**Source document**.
»»

POD: In the wake of the Morisco Revolts of 1568, some wise soul in the Hasburg Court pointed out that banishing the rebels to the lands of their enemies in North Africa was potentially a bad idea, Instead it would be better to deport them to the Spanish Crown's Burgundian lands, where they will be surrounded by Christian rivals and have no choice but to remain loyal/obedient to thier Spanish overlords. To that end, more than 75,000 were shipped and marched to settlements in the Franche-Comte and Spanish Netherlands by 1580.
By 1595, the guy who thought up that scheme died in disgrace, having narrowly escaped prison.
Entire villages in Franche-Comte fled into the Calvinist Jura, while many settled in an area of Geneva known as the 'Moorish Quarter.' Roughly half of them reverted to Islam openly, while the remaining crypto-Muslims saw the teachings of Jean Calvin as a bridge to the True Faith... or at least a less distasteful cloak for same.

««

**The data**.
»»

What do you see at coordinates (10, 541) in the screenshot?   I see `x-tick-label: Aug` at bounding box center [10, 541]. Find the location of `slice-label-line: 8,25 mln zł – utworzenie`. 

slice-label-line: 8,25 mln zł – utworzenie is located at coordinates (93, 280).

««
»»

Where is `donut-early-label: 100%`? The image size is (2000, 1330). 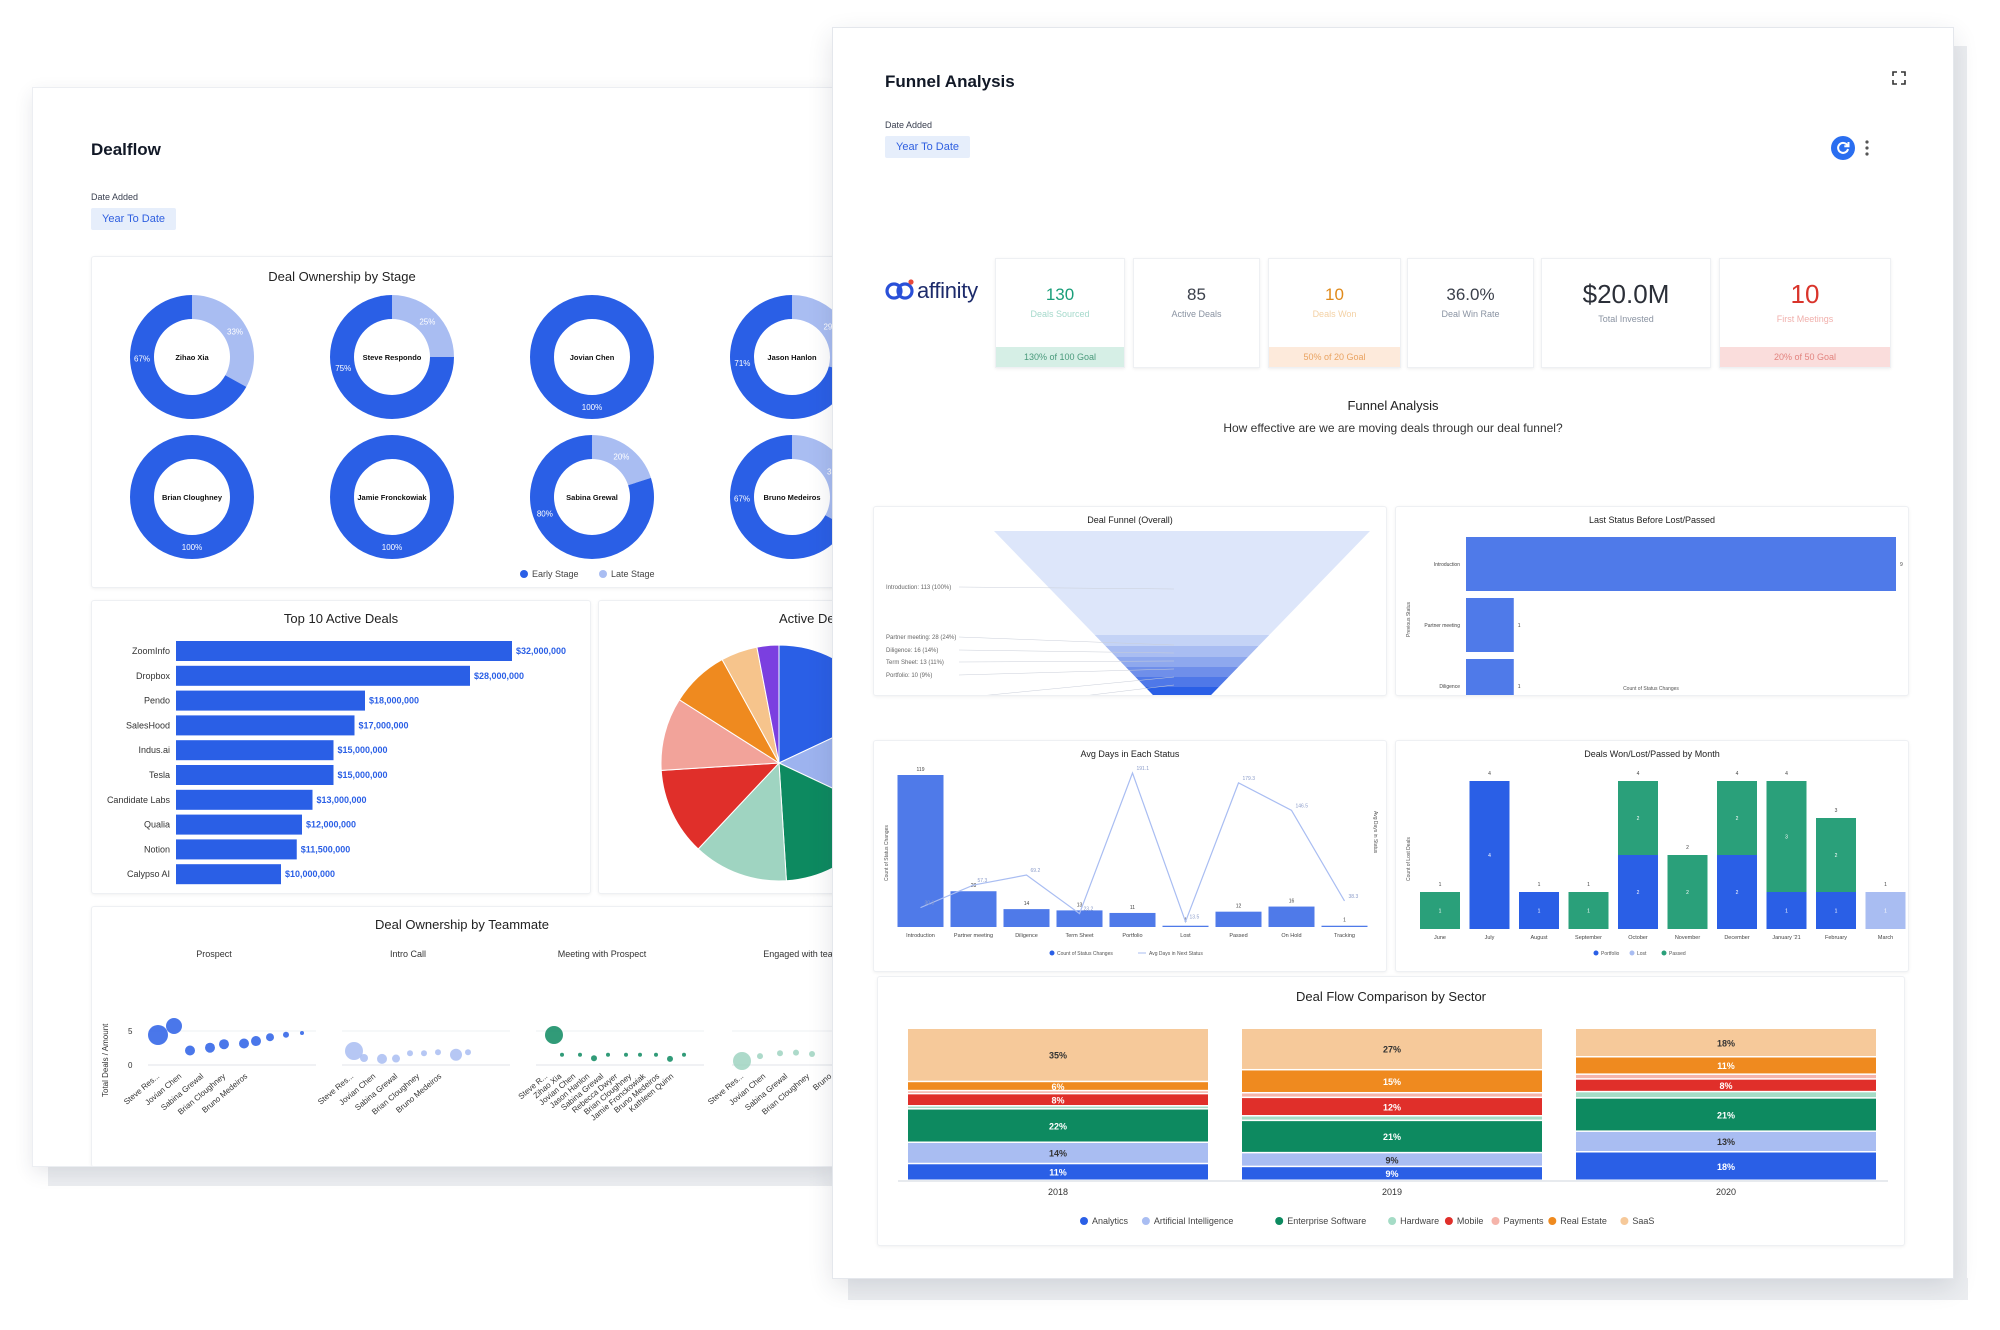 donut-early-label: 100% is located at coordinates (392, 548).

««

**Exercise requirements**.
a - Output the passage of the Morisco deportation scenario starting with "POD: In the" and going on through "Netherlands by 1580.".
b - Answer these from the Morisco deportation scenario, one answer per line:
(i) By 1580, how many people had been sent to settlements in the Franche-Comte and the Spanish Netherlands?
(ii) By what year had the man who devised the scheme died in disgrace?
(iii) What was the area of Geneva where many of them settled known as?

**Responses**.
a -
POD: In the wake of the Morisco Revolts of 1568, some wise soul in the Hasburg Court pointed out that banishing the rebels to the lands of their enemies in North Africa was potentially a bad idea, Instead it would be better to deport them to the Spanish Crown's Burgundian lands, where they will be surrounded by Christian rivals and have no choice but to remain loyal/obedient to thier Spanish overlords. To that end, more than 75,000 were shipped and marched to settlements in the Franche-Comte and Spanish Netherlands by 1580.

b -
(i) More than 75,000
(ii) 1595
(iii) The 'Moorish Quarter'